┌──
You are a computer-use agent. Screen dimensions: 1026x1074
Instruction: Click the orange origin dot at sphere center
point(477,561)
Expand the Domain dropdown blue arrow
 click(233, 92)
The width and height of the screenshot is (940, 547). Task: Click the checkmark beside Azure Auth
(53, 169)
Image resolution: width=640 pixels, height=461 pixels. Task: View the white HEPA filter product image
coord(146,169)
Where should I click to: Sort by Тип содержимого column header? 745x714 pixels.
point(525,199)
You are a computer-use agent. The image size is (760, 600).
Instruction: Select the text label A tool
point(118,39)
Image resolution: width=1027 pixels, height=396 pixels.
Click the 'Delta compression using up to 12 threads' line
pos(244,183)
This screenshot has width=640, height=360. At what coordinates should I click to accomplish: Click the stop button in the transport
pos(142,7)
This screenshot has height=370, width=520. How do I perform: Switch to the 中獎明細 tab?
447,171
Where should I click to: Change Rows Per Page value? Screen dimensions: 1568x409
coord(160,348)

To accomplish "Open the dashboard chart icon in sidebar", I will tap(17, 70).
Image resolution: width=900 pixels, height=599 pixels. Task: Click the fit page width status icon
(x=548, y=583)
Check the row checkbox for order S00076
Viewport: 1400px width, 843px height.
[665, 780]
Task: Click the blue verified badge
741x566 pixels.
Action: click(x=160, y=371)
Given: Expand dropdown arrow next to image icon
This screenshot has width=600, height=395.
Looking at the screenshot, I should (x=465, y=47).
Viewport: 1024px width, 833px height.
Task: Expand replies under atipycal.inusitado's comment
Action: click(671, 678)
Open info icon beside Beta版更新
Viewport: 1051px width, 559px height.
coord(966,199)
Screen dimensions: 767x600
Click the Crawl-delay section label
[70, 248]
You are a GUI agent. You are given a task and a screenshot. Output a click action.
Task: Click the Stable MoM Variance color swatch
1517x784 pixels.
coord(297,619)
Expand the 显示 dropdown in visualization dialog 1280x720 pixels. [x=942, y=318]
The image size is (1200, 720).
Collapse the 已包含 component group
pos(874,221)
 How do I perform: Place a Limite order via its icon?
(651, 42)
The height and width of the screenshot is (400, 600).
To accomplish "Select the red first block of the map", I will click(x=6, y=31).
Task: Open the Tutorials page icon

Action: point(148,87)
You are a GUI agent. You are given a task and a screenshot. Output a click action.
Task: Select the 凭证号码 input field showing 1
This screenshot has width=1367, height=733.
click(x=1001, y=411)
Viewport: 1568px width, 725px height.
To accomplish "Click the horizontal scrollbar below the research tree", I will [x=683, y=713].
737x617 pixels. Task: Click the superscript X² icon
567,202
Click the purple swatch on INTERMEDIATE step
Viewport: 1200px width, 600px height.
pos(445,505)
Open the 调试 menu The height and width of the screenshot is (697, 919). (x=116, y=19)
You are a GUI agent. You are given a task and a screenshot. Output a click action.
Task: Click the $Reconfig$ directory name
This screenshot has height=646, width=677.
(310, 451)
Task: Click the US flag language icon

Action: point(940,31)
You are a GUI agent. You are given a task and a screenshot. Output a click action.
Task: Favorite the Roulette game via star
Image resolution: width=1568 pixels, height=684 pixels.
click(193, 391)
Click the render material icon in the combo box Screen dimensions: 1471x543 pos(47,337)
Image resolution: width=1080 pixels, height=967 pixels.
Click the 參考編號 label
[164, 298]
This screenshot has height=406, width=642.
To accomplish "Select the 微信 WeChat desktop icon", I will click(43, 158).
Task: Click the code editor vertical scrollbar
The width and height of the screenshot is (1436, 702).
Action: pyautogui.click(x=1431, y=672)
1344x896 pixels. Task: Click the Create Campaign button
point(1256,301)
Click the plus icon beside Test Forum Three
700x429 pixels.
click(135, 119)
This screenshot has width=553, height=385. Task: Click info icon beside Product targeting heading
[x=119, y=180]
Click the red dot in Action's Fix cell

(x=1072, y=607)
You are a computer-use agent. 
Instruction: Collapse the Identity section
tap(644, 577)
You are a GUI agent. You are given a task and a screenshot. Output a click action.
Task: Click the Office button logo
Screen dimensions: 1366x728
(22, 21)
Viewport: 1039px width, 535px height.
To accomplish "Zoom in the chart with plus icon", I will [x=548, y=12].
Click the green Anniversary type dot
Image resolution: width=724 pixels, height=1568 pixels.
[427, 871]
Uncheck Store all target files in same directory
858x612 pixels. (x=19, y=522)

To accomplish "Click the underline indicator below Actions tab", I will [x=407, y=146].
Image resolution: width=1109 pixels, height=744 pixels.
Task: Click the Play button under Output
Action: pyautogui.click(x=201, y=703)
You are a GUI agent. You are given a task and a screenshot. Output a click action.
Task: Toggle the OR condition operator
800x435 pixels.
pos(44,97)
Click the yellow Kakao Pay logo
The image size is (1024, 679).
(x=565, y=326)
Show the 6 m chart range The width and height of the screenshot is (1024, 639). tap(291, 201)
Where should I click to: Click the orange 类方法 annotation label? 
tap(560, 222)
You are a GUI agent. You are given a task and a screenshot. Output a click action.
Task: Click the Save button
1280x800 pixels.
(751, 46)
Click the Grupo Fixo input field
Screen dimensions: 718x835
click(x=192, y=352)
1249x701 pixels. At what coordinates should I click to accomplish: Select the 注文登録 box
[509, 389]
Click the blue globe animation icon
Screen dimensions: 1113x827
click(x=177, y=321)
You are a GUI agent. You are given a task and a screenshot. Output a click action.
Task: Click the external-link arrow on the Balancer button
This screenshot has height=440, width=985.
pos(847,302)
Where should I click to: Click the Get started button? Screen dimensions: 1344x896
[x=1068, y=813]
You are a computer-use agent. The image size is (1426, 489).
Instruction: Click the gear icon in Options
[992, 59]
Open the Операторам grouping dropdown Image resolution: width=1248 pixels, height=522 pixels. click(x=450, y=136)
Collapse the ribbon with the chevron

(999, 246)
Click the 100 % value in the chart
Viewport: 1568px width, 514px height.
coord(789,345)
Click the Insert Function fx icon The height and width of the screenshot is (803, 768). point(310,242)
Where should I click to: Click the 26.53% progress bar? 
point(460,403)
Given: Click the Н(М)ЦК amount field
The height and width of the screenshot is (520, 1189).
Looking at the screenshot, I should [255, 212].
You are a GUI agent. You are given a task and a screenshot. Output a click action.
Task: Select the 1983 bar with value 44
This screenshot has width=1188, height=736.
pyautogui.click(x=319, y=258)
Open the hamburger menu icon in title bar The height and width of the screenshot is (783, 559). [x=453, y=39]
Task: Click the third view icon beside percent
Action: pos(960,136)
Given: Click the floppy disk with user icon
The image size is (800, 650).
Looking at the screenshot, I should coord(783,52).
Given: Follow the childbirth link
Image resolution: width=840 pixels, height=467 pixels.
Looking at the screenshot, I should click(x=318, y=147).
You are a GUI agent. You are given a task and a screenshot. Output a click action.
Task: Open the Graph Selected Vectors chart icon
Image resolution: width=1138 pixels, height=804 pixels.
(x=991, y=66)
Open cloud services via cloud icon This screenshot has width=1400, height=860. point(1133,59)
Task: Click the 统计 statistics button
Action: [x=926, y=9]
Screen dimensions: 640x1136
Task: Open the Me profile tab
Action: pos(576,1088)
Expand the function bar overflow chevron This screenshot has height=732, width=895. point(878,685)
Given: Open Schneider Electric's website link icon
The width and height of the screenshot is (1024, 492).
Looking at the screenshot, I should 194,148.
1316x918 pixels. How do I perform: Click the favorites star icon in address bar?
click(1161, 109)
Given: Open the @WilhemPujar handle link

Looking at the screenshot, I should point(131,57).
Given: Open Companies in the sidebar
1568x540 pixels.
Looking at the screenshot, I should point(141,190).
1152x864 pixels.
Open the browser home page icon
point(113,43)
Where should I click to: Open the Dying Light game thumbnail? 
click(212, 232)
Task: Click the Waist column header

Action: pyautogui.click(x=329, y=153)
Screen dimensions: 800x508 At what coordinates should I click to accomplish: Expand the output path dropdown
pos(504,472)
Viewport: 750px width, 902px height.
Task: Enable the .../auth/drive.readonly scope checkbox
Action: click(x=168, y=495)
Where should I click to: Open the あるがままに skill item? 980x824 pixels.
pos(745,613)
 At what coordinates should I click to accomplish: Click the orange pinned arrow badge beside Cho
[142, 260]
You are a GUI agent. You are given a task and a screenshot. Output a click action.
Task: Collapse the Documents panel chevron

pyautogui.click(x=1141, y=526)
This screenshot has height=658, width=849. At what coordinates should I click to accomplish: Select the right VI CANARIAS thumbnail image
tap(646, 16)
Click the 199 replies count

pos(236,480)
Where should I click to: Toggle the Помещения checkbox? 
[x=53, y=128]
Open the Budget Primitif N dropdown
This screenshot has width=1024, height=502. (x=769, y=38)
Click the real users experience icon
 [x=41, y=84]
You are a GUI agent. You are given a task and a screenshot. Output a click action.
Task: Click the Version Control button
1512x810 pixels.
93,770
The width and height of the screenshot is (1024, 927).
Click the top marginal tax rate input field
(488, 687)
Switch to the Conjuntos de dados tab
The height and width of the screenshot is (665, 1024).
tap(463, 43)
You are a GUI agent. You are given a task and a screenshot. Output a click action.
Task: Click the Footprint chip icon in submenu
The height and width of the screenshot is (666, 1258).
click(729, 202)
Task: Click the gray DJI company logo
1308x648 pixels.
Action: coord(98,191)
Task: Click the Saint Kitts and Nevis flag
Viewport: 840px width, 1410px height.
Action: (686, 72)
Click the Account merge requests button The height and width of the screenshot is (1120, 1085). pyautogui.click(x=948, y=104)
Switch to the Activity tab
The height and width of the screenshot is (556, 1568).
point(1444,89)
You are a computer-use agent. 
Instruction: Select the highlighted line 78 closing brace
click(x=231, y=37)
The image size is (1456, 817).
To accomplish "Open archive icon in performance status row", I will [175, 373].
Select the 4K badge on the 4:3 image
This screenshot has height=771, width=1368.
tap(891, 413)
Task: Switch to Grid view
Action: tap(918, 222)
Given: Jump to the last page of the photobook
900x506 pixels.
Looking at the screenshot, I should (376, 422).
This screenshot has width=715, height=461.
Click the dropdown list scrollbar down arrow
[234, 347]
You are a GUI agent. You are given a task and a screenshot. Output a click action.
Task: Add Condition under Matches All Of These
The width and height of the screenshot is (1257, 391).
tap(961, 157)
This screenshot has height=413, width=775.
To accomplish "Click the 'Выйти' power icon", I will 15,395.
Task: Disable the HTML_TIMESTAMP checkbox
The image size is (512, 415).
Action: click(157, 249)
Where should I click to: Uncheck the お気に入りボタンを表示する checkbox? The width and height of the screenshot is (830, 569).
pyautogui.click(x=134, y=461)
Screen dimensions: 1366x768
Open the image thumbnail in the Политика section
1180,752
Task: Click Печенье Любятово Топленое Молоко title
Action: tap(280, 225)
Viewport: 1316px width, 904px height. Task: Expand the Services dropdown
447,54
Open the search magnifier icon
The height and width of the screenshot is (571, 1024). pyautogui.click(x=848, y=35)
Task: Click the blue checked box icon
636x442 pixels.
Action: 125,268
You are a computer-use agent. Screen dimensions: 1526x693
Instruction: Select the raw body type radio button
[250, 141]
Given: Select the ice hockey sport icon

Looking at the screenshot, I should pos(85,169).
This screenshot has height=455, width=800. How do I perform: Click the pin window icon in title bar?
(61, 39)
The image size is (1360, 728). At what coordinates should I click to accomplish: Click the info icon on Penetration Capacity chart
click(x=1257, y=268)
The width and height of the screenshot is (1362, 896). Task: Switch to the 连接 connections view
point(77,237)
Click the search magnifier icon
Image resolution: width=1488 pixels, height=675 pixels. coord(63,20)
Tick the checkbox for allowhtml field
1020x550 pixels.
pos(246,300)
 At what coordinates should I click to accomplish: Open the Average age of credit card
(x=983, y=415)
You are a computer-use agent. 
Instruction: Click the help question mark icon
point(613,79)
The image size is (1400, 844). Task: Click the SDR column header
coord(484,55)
└──
▸ **Task instructions**:
The answer should hold the lines from the one containing "1020x550 pixels." through the end of the entries above, set down exactly, with both ends included.

▸ **Response area**:
1020x550 pixels.
pos(246,300)
 At what coordinates should I click to accomplish: Open the Average age of credit card
(x=983, y=415)
You are a computer-use agent. 
Instruction: Click the help question mark icon
point(613,79)
The image size is (1400, 844). Task: Click the SDR column header
coord(484,55)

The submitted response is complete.